Même sans ces raisons, les investissements étatiques échoueraient sur la base du fait que c'est impossible de déterminer la valeur dans le secteur public : il n'y a ici aucun système de prix de marché, et donc aucun contrôle par pertes et profits. Si, au contraire, toutes ces sociétés déficitaires étaient du secteur privé, elles auraient déposé le bilan depuis longtemps, ou bien leur direction serait mise à pied. Sans le verdict du marché, nul ne peut affirmer qu'un investissement est profitable.

Dans la sphère étatique, la «valeur» est dictée par l'influence qu'exercent les politiciens, les bureaucrates et les groupes de pression pour plumer le plus possible les contribuables. Il n'y a qu'un semblant de compétition dans les offres de service à l'État, et très peu d'incitations à minimiser les coûts ou à maximiser la productivité et la qualité des services publics. En l'absence de signaux de prix pour révéler les préférences des individus, on ne peut pas savoir correctement si un programme public satisfait la demande. Néanmoins, il n'est jamais temporaire, mais toujours permanent : en cas d'échec, le gouvernement ne l'arrête pas, mais double la mise pour qu'il soit un succès.

Le troisième devoir du souverain

D'aucuns pointent les «défaillances du marché» pour justifier que l'État investisse. Or, elles sont causées par les distorsions de prix créées par les interventions de l'État elles-mêmes. Ce sont ses politiques (salariale, fiscale, monétaire) qui empêchent le marché de purger les mauvais investissements privés pour revenir à une croissance saine. En investissant, l'État omet de prendre en compte les coûts invisibles qu'il impose sur la population, en termes de taxes, de dette publique (impôts futurs), d'inflation, de hausse de taux d'intérêt, d'effet d'éviction sur l'investissement privé et de désincitation à l'épargne.

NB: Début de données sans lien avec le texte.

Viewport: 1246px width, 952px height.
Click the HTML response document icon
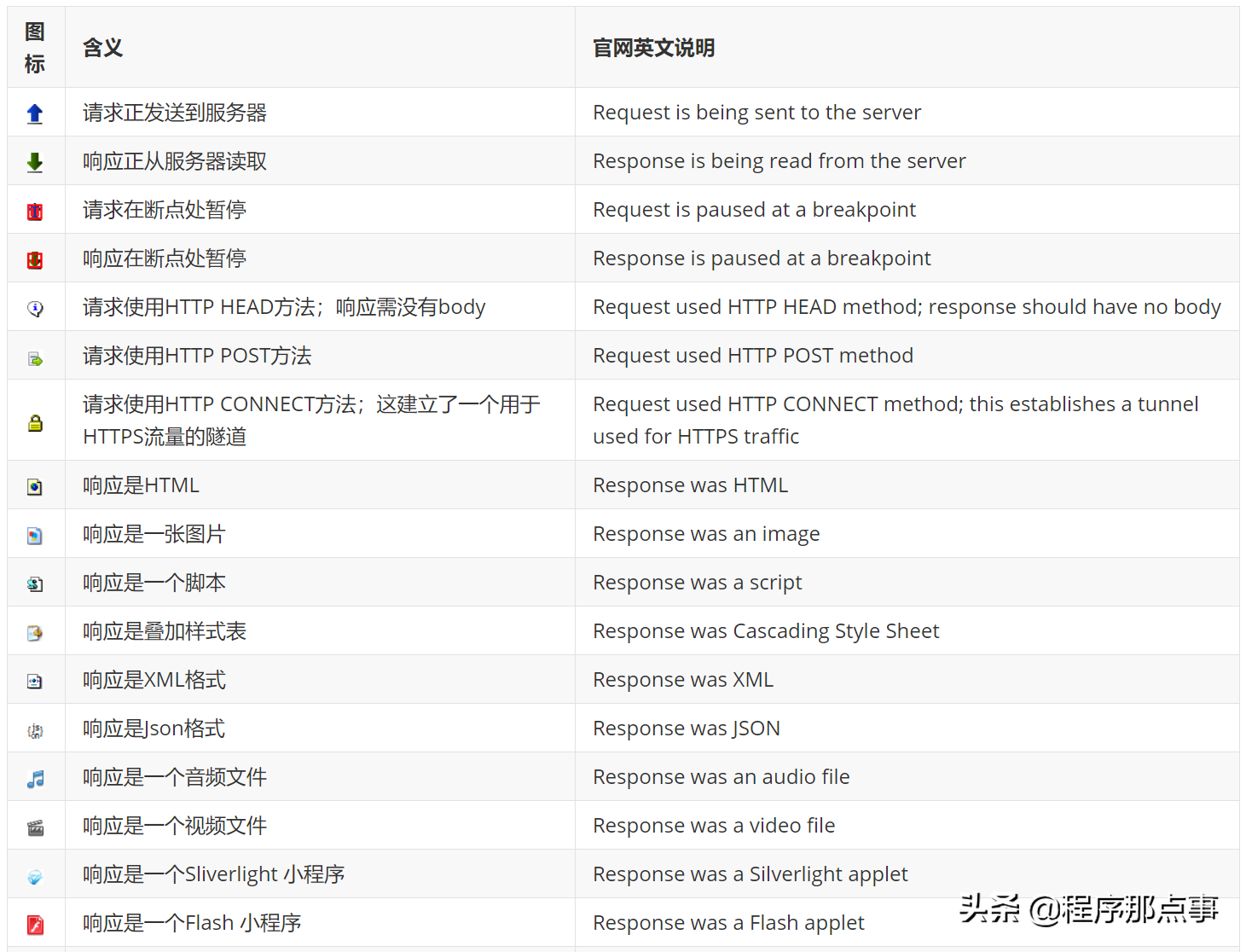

Mais Adam Smith n'accorde-t-il pas au souverain trois devoirs à remplir ? Pour lui, «le troisième, c'est le devoir d'ériger ou d'entretenir certains ouvrages publics et certaines institutions que l'intérêt privé d'un particulier ou de quelques particuliers ne pourrait jamais porter à ériger ou à entretenir, parce que jamais le profit n'en rembourserait la dépense à un particulier ou à quelques particuliers, quoiqu'à l'égard d'une grande société, ce profit fasse beaucoup plus que rembourser les dépenses».

Il faut toutefois préciser que le père de la science économique énonce là deux conditions qui autorisent une intervention de l'État dans l'économie, à savoir qu'aucune entreprise privée n'est capable de rentabiliser ces travaux publics, et qu'ils doivent bénéficier à toute la grande société, pas uniquement à un groupe aux dépens des autres. Quel programme public peut répondre à ces deux critères à la fois ? Pas beaucoup.

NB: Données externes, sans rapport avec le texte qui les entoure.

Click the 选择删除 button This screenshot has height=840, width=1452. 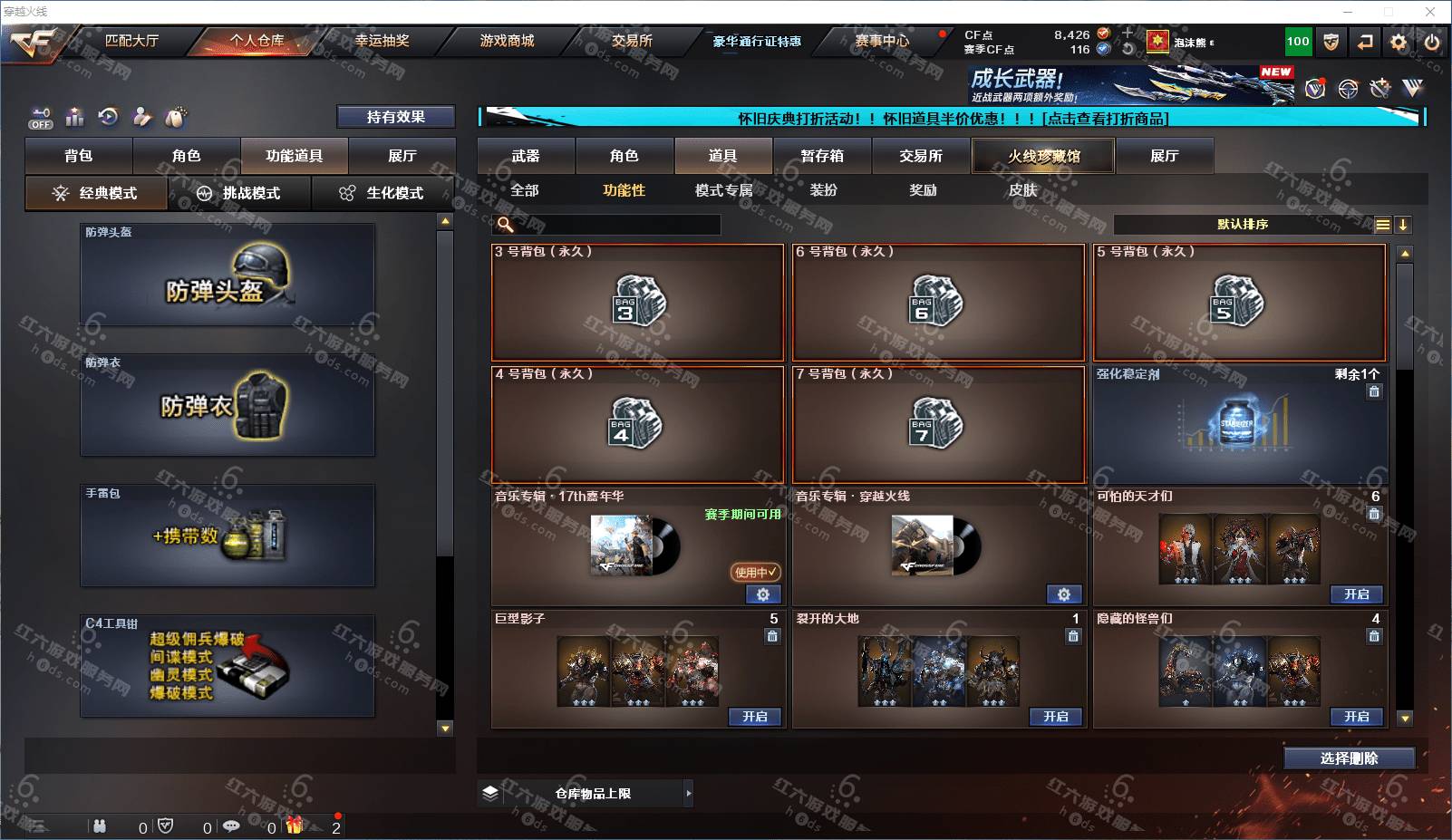click(1350, 758)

Si l'auteur de «La richesse des nations» (1776) admet que l'État construit des routes, des canaux, des ports et des ponts, c'est parce qu'ils facilitent le commerce de marchandises, assurent l'extension de la taille du marché et augmentent les débouchés. Reconnaissons que c'est justement dans ces infrastructures que notre gouvernement a énormément investi. Mais attention aux dépassements de coûts, tels que les Rs 550 millions de plus qu'a coûtés le SAJ Bridge. Car, pour citer «Mauritius Times», «such cost overruns not only defy the principles of fiscal prudence but also betray a fundamental disregard for the public interest».

Les «investissements publics» s'ajoutent au produit intérieur brut, mais n'accroissent pas la richesse du pays. Ils ne font que déplacer des ressources des gens, via la taxation ou l'endettement, vers d'autres personnes selon le bon vouloir du Prince. Un pays ne s'enrichit que lorsque, à l'instar des entrepreneurs, on crée quelque chose que les consommateurs valorisent.